Posted to java-user@lucene.apache.org by Mathias Silbermann <ma...@web.de> on 2010/03/25 20:07:36 UTC
adapting lucene's practical scoring function
Dear Lucene Users,
I'd like to use Lucene to find scientific papers in the index that are
similar to a given paper from the
index. This seems to be possible using the MoreLikeThis-feature or
wrapping the given document
in a query composed of several other queries (BooleanQuery). The
similarity is calculated
according to Lucene's Practical Scoring Function defined in the JavaDoc
of class Similarity.
What I am trying to do is to calculate the "semantic document
similarity". One example similarity
function for that purpose is given on page two of the paper
"Corpus-based and Knowledge-based
Measures of Text Semantic Similarity" by Rada Mihalcea (formula 1).
Instead of using the TF and
IDF values, it uses IDF values and the relatednesses between every
unique words in the documents
to compare. First, it sums up the relatednesses of each unique word in
document 1 to its most
related word in document 2 multiplied by its IDF value. The same
procedure is done for document1.
After that, the sums are averaged.
My question is: Given I am able to store WordNet-Words extracted from
the documents in the
index and pre-calculate the word-word similarities, is it possibe / does
it make sense (e.g. from
the (computational) effort point of view) to adapt the Practical Scoring
Function to such a function
of semantic document similarity?
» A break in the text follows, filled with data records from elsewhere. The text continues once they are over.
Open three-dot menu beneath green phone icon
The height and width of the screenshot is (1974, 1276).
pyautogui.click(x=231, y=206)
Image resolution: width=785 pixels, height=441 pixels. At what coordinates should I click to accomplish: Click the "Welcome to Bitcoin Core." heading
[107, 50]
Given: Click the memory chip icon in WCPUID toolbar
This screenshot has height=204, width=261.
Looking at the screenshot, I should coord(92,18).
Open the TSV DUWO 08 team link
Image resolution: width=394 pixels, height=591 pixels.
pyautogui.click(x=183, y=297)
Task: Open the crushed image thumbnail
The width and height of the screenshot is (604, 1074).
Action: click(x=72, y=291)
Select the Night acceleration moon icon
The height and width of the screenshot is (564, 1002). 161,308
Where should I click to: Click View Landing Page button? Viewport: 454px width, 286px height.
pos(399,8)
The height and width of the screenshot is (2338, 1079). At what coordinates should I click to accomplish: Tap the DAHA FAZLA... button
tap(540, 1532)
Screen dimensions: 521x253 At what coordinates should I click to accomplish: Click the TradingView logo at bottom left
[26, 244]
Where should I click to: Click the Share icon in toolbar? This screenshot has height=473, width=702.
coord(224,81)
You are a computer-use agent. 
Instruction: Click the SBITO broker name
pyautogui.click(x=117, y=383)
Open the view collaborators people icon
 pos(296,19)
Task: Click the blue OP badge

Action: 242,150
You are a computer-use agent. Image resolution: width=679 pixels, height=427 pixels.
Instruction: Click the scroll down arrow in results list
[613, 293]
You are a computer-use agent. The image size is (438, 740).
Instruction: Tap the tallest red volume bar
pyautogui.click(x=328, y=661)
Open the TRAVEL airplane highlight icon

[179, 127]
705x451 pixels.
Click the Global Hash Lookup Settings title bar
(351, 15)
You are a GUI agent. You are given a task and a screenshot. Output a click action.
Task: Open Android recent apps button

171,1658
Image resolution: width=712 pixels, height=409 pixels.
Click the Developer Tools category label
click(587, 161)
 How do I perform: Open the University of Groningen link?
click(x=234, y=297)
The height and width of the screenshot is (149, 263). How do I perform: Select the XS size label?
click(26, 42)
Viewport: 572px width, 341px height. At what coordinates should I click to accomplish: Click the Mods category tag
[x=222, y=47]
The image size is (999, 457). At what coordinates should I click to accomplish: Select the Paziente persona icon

And where (in which class) is the
Practical Scoring Function
implemented, i.e. where are the values of TF, IDF, Boost... put together?
Regards,
Mathias Silbermann
---------------------------------------------------------------------
To unsubscribe, e-mail: java-user-unsubscribe@lucene.apache.org
For additional commands, e-mail: java-user-help@lucene.apache.org
Re: adapting lucene's practical scoring function
Posted by Grant Ingersoll <gs...@apache.org>.
On Mar 25, 2010, at 3:07 PM, Mathias Silbermann wrote:
> Dear Lucene Users,
>
> I'd like to use Lucene to find scientific papers in the index that are similar to a given paper from the
> index. This seems to be possible using the MoreLikeThis-feature or wrapping the given document
> in a query composed of several other queries (BooleanQuery). The similarity is calculated
> according to Lucene's Practical Scoring Function defined in the JavaDoc of class Similarity.
>
> What I am trying to do is to calculate the "semantic document similarity". One example similarity
> function for that purpose is given on page two of the paper "Corpus-based and Knowledge-based
> Measures of Text Semantic Similarity" by Rada Mihalcea (formula 1). Instead of using the TF and
> IDF values, it uses IDF values and the relatednesses between every unique words in the documents
> to compare. First, it sums up the relatednesses of each unique word in document 1 to its most
> related word in document 2 multiplied by its IDF value. The same procedure is done for document1.
> After that, the sums are averaged.
>
Interesting.
> My question is: Given I am able to store WordNet-Words extracted from the documents in the
> index and pre-calculate the word-word similarities, is it possibe / does it make sense (e.g. from
> the (computational) effort point of view) to adapt the Practical Scoring Function to such a function
> of semantic document similarity? And where (in which class) is the Practical Scoring Function
> implemented, i.e. where are the values of TF, IDF, Boost... put together?
>
This stuff is all done in the Scorer for a specific query (see TermQuery/TermScorer for an example).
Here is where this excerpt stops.